Dois exemplos dessa interface vêm da UFSCar. O Centro de Desenvolvimento de Materiais Funcionais (CDMF), por exemplo, é berço de um conjunto de empresas de base tecnológica atuando em setores tão diversos como cosméticos, jogos educacionais e prevenção de intoxicação por monóxido de carbono. O Centro de Pesquisa, Tecnologia e Educação em Materiais Vítreos (CeRTEV) é reconhecidamente um dos principais grupos de pesquisa na área de vidros e vitrocerâmicos em todo o mundo, com soluções para desafios tecnológicos em áreas distintas que incluem implantes ortopédicos, oculares e odontológicos (biovidros); armazenamento de energia (baterias); construção civil (função estrutural); e catálise, dentre outras.

As políticas públicas também são foco da atuação da Fapesp. Para um novo exemplo, passemos à UFABC. A última chamada do Programa de Pesquisa em Políticas Públicas da Fundação selecionou cinco projetos coordenados a partir da UFABC. Dois acontecem em parceria com o Consórcio Intermunicipal Grande ABC, para reabilitação de áreas de inundações crônicas e criação de um Observatório de Políticas Educacionais. Em parceria com a Prefeitura de São Bento do Sapucaí (SP), outro projeto busca o desenvolvimento sustentável e resiliente da cidade turística na serra da Mantiqueira.

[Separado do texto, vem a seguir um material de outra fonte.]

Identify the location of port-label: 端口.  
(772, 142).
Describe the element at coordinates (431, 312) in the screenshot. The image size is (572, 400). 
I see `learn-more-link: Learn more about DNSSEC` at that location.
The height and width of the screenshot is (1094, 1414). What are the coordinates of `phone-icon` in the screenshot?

Junto à Secretaria Municipal do Verde e Meio Ambiente da cidade de São Paulo, está sendo desenvolvido um programa de conservação e recuperação de áreas de preservação permanente. Um quinto projeto é voltado ao estado, em parceria com a Agência Reguladora de Serviços Públicos.

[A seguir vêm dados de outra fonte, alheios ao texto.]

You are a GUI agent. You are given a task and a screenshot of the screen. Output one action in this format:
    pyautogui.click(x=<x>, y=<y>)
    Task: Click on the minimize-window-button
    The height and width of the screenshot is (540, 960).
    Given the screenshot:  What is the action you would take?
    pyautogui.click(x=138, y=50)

Os casos aqui destacados são uma pequena amostragem da potência e da envergadura da Fapesp na produção de ciência em sua multiplicidade. Por essa razão, vimos a público expor que a proposta encaminhada pode colocar em risco a atuação estável e qualificada da Fapesp.

O governo alega que o dispositivo incluído na LDO —relacionado à desvinculação de receitas provenientes de impostos— não significará necessariamente o corte no financiamento. No entanto, considerando o passado recente do país, de um lado, e a importância da Fapesp, de outro, são necessárias mais que promessas —e todo o cuidado é pouco nas alterações que incidem sobre a produção científica.

Cabe a toda a população defender o legado da Ciência, que já deu mostras significativas de que apenas produções constantes e bem qualificadas podem nos ajudar a superar pandemias, como a de Covid-19, e, especialmente, a mitigar os já postos desafios da atualidade, como a emergência climática; a continuidade de busca por soluções como o tratamento a diferentes tipos de câncer, as doenças metabólicas e as questões de saúde mental; a perda da nossa biodiversidade, dentre muitos outros.